I’d like to introduce you to someone. His name is James Ramsay, and he’s six years old. All he wants, in this immediate moment, is to go on a sailing trip to a nearby lighthouse. He thinks happily of the possibility of going the next day as he cuts out pictures from magazines, while his mother reassures him that they will be able to go. Then his father cuts in, saying that the weather will most likely not permit the trip. James immediately feels flashes of murderous rage towards his father, and imagines stabbing him with the scissors that he holds in his hands.
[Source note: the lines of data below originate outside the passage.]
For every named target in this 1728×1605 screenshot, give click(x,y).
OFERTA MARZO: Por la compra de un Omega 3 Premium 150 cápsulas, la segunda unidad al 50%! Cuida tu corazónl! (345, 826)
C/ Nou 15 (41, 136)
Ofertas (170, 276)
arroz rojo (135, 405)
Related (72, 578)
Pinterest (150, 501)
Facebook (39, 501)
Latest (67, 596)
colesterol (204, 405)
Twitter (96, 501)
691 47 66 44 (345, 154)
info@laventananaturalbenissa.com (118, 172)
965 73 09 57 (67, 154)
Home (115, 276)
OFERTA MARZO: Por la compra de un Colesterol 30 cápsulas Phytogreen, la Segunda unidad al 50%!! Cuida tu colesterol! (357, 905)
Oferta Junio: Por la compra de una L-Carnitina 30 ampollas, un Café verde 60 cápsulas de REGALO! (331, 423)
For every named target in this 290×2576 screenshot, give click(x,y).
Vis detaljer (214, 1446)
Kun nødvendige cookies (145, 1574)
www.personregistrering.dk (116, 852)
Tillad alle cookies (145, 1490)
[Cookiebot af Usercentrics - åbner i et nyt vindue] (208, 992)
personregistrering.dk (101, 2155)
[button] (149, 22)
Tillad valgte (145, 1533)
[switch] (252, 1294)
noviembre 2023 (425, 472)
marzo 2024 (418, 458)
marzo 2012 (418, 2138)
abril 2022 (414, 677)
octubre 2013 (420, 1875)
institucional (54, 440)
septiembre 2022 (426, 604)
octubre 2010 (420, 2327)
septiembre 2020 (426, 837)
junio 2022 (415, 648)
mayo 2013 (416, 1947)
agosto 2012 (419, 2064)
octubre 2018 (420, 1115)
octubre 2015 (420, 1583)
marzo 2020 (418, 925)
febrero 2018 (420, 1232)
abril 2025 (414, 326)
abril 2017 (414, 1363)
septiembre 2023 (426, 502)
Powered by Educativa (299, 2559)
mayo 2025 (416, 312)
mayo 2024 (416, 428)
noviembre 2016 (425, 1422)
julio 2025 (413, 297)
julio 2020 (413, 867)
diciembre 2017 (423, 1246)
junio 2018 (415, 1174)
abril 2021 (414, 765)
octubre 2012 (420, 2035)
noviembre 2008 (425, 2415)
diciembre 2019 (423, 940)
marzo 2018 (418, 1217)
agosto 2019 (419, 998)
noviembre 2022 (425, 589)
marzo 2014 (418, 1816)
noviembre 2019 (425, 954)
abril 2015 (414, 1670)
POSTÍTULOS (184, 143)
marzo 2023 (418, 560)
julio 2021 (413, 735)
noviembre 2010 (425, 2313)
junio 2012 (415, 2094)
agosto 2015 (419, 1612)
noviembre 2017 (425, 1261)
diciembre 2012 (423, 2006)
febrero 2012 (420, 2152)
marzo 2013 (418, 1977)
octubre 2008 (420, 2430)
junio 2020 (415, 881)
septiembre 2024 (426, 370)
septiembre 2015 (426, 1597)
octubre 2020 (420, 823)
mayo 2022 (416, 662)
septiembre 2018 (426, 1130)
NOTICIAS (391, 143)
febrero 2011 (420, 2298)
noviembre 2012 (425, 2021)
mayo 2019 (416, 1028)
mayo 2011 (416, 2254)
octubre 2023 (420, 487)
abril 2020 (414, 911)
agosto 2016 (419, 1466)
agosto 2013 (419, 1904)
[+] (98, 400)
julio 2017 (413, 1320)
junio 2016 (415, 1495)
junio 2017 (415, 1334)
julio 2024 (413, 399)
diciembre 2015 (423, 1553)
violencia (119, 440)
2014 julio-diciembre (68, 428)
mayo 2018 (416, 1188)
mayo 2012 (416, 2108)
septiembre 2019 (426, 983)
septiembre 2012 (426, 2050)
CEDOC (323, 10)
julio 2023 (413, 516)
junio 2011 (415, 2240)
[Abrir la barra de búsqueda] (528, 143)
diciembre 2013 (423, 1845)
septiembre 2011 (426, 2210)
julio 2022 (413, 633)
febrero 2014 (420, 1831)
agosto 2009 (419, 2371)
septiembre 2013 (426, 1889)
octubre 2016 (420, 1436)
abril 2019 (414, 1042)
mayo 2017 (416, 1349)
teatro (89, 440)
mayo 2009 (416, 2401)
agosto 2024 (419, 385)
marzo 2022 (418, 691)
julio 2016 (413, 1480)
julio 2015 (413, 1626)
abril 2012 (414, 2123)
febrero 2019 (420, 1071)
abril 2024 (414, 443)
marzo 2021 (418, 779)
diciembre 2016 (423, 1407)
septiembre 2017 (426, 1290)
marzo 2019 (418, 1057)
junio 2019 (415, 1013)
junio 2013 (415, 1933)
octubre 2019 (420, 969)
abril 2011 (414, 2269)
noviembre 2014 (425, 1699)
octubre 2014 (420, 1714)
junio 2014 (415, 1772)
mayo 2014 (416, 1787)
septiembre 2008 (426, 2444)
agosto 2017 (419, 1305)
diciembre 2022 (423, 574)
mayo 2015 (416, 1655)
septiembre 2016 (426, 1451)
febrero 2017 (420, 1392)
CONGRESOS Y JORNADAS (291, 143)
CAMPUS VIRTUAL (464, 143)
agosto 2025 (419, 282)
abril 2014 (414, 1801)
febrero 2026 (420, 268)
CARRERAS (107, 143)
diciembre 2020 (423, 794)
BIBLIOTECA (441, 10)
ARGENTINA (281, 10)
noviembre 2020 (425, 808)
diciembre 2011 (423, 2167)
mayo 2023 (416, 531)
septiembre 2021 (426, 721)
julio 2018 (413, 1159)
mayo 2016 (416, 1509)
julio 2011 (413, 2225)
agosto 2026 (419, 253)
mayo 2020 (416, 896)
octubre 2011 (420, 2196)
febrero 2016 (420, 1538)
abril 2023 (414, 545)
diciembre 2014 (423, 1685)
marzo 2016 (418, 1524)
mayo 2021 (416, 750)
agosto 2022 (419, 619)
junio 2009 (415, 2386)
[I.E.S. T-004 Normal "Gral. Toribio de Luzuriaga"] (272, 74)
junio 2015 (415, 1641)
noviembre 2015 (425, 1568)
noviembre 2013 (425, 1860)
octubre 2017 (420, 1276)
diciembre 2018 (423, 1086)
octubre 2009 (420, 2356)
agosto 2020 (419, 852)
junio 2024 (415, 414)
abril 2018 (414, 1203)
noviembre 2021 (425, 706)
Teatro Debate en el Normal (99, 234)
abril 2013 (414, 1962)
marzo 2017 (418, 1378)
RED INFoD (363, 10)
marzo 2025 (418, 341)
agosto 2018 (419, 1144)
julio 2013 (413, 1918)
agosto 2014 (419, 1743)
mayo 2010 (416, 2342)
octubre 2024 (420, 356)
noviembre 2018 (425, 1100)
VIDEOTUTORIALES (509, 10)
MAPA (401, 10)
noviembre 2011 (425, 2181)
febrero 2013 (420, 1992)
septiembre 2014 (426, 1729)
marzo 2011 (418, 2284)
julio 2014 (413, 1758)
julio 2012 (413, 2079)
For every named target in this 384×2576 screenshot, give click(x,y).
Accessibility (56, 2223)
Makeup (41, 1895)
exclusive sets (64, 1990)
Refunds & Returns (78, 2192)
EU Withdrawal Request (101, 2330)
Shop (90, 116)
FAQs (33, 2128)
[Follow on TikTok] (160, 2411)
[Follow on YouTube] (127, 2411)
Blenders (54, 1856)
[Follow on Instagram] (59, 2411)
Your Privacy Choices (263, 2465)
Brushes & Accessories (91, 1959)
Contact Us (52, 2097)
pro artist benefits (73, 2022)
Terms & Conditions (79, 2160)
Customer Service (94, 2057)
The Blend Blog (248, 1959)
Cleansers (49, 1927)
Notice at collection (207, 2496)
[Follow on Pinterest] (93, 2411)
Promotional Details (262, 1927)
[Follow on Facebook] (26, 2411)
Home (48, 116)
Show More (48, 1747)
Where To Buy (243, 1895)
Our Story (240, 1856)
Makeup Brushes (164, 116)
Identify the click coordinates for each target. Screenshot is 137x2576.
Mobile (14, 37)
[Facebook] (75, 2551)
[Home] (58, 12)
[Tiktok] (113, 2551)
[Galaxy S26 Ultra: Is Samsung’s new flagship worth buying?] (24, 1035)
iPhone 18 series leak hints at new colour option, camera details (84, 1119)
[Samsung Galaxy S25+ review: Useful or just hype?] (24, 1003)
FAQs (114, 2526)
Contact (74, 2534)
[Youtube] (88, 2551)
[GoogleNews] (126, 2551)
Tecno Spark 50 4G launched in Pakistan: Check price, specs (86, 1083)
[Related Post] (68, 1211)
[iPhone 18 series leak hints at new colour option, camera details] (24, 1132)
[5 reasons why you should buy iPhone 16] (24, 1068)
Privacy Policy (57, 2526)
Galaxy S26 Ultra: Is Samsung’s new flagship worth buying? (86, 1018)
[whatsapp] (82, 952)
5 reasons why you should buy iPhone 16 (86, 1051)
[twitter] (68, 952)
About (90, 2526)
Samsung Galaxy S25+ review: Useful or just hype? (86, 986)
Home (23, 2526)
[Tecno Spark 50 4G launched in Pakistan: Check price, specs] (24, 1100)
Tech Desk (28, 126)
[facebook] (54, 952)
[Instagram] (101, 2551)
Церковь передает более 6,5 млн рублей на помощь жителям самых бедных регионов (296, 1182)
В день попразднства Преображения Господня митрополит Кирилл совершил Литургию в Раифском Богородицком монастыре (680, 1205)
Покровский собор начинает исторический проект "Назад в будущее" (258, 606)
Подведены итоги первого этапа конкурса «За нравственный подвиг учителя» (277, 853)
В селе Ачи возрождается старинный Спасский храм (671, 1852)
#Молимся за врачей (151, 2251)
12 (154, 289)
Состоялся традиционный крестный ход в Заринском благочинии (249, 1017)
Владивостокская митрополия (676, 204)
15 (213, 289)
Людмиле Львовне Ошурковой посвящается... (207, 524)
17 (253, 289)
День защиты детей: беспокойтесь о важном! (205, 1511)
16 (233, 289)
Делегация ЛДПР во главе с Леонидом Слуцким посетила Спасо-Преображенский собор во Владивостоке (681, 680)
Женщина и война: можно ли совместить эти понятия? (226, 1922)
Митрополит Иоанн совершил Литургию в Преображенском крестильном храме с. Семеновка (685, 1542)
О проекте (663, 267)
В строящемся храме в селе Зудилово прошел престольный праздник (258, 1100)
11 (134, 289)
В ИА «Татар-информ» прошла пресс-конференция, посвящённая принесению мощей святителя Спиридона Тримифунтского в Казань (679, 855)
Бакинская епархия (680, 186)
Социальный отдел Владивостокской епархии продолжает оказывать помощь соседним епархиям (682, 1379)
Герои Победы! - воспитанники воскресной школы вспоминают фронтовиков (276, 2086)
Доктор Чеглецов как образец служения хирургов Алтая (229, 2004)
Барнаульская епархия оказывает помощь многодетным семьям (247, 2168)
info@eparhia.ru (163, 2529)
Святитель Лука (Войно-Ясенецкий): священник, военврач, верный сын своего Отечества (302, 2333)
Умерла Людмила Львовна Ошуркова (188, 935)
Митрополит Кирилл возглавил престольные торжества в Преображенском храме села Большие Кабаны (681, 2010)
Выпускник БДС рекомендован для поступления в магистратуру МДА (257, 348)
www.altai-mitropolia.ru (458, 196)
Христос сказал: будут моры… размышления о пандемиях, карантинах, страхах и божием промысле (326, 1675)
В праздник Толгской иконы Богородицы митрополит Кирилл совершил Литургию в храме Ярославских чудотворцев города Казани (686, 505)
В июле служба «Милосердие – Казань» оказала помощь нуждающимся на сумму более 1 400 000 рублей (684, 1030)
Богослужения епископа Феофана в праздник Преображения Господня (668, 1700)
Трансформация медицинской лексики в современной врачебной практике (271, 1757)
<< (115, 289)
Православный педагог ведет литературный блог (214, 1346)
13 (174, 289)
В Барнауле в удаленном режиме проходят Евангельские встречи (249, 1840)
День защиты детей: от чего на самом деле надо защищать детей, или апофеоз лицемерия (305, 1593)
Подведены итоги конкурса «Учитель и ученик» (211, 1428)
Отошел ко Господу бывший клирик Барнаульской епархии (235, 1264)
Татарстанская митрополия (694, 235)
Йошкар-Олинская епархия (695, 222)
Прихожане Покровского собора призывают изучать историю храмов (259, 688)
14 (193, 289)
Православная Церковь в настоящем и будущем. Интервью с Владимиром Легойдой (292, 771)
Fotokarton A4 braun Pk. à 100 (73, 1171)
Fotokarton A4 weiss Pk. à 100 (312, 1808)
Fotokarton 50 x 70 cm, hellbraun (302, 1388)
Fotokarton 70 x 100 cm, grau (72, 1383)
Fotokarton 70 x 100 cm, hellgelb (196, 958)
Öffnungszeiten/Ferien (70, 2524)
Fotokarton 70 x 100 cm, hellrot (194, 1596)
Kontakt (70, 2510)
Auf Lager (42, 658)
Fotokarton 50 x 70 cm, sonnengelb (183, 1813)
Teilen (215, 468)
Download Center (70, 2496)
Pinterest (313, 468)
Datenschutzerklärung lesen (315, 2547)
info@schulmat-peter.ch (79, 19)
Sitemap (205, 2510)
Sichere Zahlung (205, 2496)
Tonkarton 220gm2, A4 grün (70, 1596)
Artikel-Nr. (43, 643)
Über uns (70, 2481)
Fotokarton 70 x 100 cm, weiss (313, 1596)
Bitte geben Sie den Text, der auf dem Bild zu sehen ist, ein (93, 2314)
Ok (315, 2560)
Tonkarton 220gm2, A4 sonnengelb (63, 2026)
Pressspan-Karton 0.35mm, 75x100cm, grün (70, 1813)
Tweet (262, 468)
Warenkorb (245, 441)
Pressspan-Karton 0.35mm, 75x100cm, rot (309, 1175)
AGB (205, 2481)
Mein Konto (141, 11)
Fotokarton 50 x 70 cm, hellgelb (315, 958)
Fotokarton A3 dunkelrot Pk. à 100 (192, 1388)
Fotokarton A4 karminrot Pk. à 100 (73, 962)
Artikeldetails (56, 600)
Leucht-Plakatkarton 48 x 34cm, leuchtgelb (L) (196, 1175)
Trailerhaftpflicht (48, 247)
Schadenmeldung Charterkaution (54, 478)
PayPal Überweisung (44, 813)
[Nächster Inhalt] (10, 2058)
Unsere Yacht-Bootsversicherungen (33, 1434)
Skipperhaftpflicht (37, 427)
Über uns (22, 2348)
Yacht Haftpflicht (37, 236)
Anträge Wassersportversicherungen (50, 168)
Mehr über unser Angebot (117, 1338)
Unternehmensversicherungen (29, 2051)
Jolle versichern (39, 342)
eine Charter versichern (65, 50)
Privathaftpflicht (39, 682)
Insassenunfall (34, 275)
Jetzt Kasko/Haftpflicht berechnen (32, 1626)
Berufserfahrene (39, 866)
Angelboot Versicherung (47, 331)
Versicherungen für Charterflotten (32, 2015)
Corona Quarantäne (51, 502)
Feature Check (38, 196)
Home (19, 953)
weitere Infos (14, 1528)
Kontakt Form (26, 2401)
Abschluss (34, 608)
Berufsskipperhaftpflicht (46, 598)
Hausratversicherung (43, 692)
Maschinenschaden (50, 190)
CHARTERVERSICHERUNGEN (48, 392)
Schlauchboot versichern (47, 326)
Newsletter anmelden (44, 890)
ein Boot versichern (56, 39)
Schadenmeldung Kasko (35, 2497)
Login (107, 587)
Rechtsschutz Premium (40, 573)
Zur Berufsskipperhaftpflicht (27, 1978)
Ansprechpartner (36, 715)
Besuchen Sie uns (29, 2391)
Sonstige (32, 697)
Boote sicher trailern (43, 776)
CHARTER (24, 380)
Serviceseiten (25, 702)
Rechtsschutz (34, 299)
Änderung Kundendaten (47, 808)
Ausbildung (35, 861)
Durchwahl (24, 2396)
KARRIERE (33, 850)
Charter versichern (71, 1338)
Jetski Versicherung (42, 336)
A natural, logical reaction, right?
I’ll let you in on a little secret. When I see people stopping in a rotary when they have the right of way, it makes me want to throw things. When my neighbors neglected to fully shovel out their parking spots following a snowstorm, allowing large piles of ice to build up in their now un-parkable spaces while they took my fully-shoveled spot, I wanted to shovel ice onto their cars, or throw snow at them. But did I actually do these things? No. Just as James Ramsay does not stab his father with scissors, and just as I did not throw things at my neighbors, we all make choices like this each and every day, allowing the first visceral reaction to crash over us like a wave before proceeding forward and, hopefully, leaving most of it behind.
However, interesting things occur when one removes that logical filter that keeps us from raging at, throwing things at, or generally being horrid to others. It is here, where Gatchaman Crowds‘ Berg Katze makes his home, in our “black hearts.”
It is also here where communication on the internet takes place.